— Arbeitsschritte —
**a.** Tippe aus dem Text über Meeresströmungen den Abschnitt wortgetreu ab, der mit den Worten „Meeresströmungen prägen nicht“ beginnt und mit „die Meeresströmungen verändert.“ endet.
**b.** Fasse im Text über Meeresströmungen den Absatz, der mit „Die Wassermassen in den Meeren“ beginnt, kürzer zusammen und behalte dabei seine wichtigsten Fakten bei.

— Zitierter Text —
Meeresströmungen prägen nicht nur die Gestalt der Ozeane, sondern beeinflussen auch das Klima. Wir erklären dir, wie sie entstehen, wofür sie da sind und ob der Klimawandel die Meeresströmungen verändert.
Die Wassermassen in den Meeren und Ozeanen sind ständig in Bewegung. Viele dieser Bewegungen spielen sich auf sehr kleinen Räumen ab. Es gibt jedoch auch Bewegungen, die hunderte oder tausende Kilometer weit reichen. Solche großflächigen Wasserbewegungen bezeichnet man als Ozeanströmungen.
Du kannst dabei unterscheiden zwischen
- horizontalen und
- vertikalen Strömungen.
In diesem Artikel erfährst du, inwiefern diese Meeresströmungen zusammenhängen.
Strömungen – ob im Meer oder in der Luft – entstehen letztlich durch Druckunterschiede. Wenn an einem Ort weniger Druck herrscht als an einem anderen, strömt das Wasser vom höheren zum niedrigeren Druck, um den Druckunterschied auszugleichen.

— Bereitgestelltes Material —
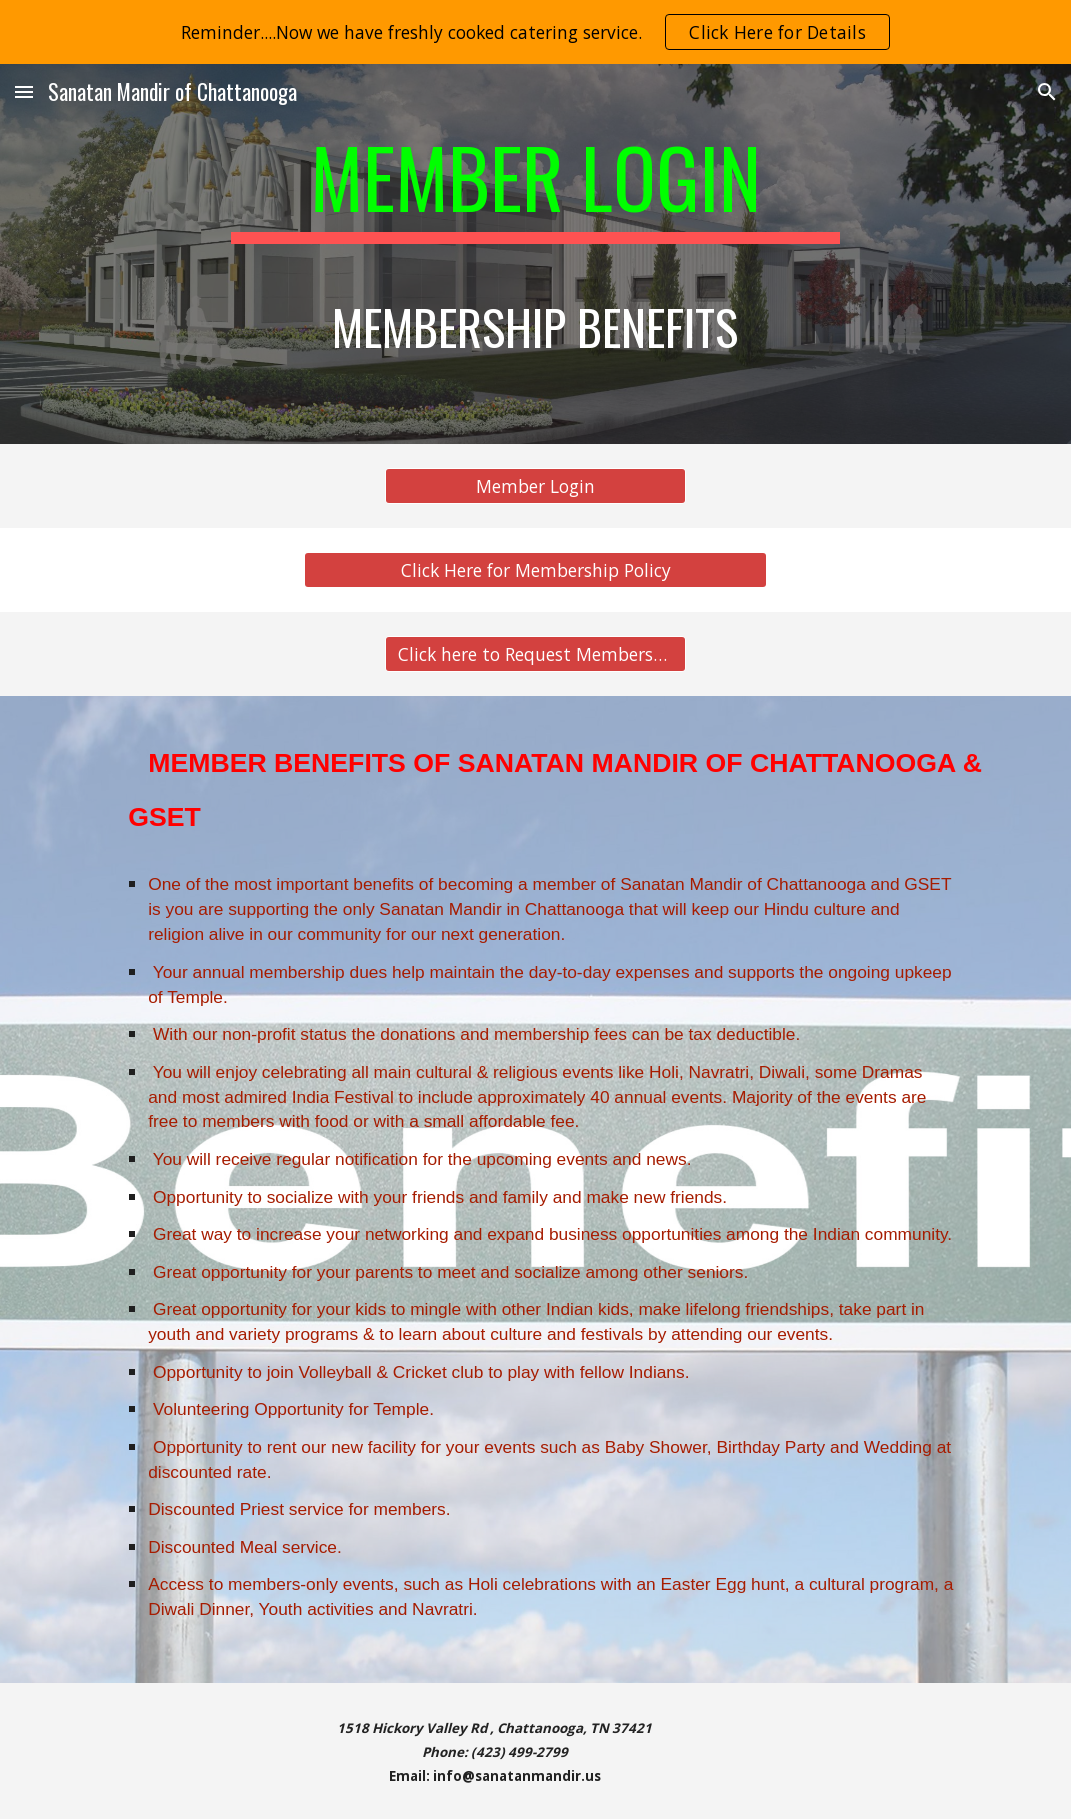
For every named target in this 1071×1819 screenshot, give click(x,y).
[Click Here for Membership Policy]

— Endergebnisse —
**a.**
Meeresströmungen prägen nicht nur die Gestalt der Ozeane, sondern beeinflussen auch das Klima. Wir erklären dir, wie sie entstehen, wofür sie da sind und ob der Klimawandel die Meeresströmungen verändert.

**b.** Das Wasser in Meeren und Ozeanen bewegt sich ständig, meist auf kleinem Raum, teils aber auch über hunderte oder tausende Kilometer. Solche großflächigen Bewegungen heißen Ozeanströmungen.